Bert Trentham

Personal information
- Full name: Herbert Francis Trentham
- Date of birth: 22 April 1908
- Place of birth: Chirbury, England
- Date of death: June 1979 (aged 71)
- Place of death: Birmingham, England
- Height: 5 ft 9 in (1.75 m)
- Position: Full back

Senior career*
- Years: Team / Apps / (Gls)
- 1926–1929: Hereford United
- 1929–1937: West Bromwich Albion / 246 / (0)
- 1937–1939: Hereford United
- 1939–1942: Darlaston

= Bert Trentham =

English footballer

Herbert Francis Trentham (22 April 1908 – June 1979) was an English footballer who
played as a full back. He was nicknamed "Corker".

== Biography ==
Trentham was born in Chirbury, Shropshire and attended Chirbury St John's School. In his youth he played football for Knighton Town, Knighton Victoria and Knighton United.
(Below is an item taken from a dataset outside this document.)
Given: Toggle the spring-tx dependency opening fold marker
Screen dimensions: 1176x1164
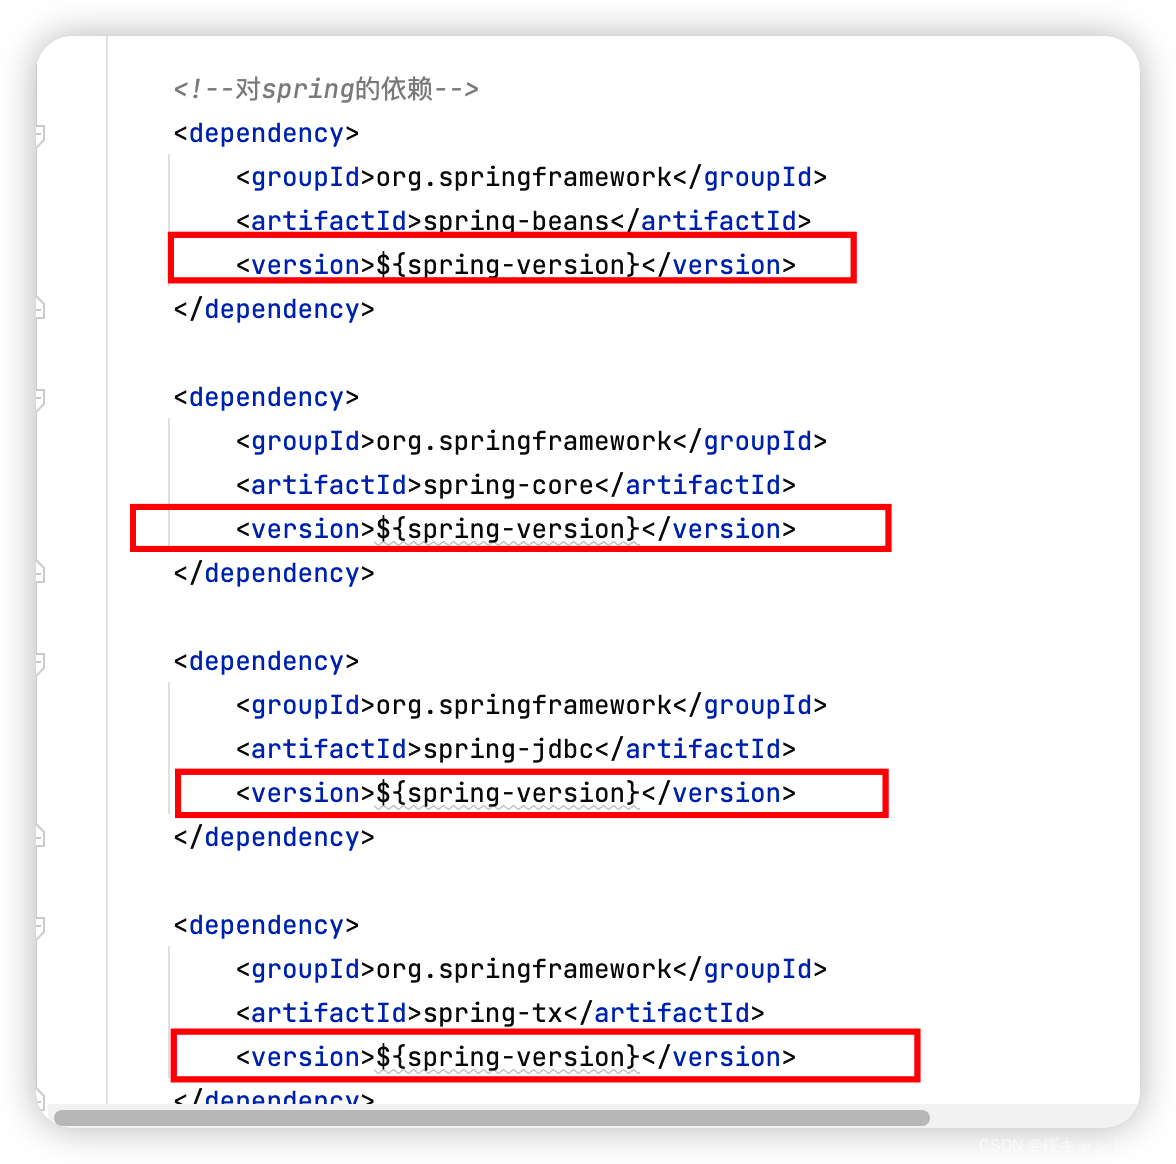Looking at the screenshot, I should point(40,927).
He joined Hereford United in April 1926 and remained with them until April 1929, when he signed for West Bromwich Albion for a £600 transfer fee. He made his Albion league debut in March 1930, in a Division Two match away at Blackpool. During the following season he helped the club to achieve promotion to the First Division and played in the 1931 FA Cup Final, in which Albion beat Birmingham 2–1. Trentham also appeared in the 1935 FA Cup Final, but this time earned only a runners-up medal as his team lost 4–2 to Sheffield Wednesday. After 272 appearances for West Bromwich Albion, he re-joined Hereford United on a free transfer in May 1937, remaining with the latter club until his move to Darlaston in August 1939. Following his retirement from football, Trentham ran an ironmonger's business in Ward End, Birmingham. He died in June 1979, aged 71.